Task objective — Lines below starting with the line with "Task: Open the Fulham v Newcastle match" and going on through the line with "Task: Stop the running sketch" must be output exactly; the rest of the records must be left out.

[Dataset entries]
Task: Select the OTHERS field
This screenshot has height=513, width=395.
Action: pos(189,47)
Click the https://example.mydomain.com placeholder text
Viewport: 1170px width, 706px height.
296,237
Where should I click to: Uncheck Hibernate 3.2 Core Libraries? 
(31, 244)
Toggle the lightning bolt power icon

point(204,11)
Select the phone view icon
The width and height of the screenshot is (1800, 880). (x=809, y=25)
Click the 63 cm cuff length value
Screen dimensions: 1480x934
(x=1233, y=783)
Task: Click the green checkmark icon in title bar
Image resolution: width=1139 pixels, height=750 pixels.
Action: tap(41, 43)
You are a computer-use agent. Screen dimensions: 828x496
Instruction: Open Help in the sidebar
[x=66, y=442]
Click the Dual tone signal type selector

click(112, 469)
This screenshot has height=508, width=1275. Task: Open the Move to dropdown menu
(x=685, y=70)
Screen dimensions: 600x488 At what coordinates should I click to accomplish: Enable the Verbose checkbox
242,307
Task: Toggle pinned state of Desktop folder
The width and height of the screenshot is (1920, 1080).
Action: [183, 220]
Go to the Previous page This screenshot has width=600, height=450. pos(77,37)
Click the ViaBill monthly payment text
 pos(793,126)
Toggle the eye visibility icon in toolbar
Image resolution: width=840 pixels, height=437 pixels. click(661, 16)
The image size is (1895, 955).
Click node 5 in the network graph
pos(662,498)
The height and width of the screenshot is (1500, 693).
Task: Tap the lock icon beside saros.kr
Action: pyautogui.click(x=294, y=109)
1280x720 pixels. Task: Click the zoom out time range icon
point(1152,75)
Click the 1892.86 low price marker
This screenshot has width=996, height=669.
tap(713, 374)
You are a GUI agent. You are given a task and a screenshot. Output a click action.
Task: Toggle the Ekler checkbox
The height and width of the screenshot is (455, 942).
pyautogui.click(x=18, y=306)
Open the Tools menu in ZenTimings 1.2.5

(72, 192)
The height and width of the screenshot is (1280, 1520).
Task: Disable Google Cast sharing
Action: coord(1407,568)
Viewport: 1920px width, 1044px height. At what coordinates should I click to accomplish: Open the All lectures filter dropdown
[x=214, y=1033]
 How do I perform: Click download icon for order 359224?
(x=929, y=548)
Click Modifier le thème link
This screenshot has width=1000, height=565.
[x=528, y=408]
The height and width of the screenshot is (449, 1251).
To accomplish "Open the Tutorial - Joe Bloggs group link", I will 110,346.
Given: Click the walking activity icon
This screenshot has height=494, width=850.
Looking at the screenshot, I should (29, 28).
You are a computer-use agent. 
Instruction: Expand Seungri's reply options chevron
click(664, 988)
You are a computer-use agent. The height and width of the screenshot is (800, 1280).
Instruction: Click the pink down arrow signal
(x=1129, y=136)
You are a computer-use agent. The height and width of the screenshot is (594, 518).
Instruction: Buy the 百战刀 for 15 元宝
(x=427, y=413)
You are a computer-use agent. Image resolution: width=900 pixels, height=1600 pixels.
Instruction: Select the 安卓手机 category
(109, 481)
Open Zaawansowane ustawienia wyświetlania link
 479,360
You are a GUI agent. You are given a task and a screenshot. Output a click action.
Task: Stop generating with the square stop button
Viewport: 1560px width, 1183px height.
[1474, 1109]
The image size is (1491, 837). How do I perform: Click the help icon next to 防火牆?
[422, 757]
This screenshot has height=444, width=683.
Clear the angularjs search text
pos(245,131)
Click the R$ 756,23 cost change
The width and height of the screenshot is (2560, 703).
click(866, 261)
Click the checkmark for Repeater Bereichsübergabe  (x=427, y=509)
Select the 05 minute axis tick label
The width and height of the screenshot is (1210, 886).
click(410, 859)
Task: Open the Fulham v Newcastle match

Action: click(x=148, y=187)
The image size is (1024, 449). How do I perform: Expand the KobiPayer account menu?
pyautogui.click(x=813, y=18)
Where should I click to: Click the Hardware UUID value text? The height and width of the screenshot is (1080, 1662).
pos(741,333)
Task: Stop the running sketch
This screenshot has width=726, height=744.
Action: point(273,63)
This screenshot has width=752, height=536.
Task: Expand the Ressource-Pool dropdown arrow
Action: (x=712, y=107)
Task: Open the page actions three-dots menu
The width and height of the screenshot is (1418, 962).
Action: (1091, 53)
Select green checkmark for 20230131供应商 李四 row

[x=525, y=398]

Task solution —
Task: Open the Fulham v Newcastle match

Action: click(x=148, y=187)
The image size is (1024, 449). How do I perform: Expand the KobiPayer account menu?
pyautogui.click(x=813, y=18)
Where should I click to: Click the Hardware UUID value text? The height and width of the screenshot is (1080, 1662).
pos(741,333)
Task: Stop the running sketch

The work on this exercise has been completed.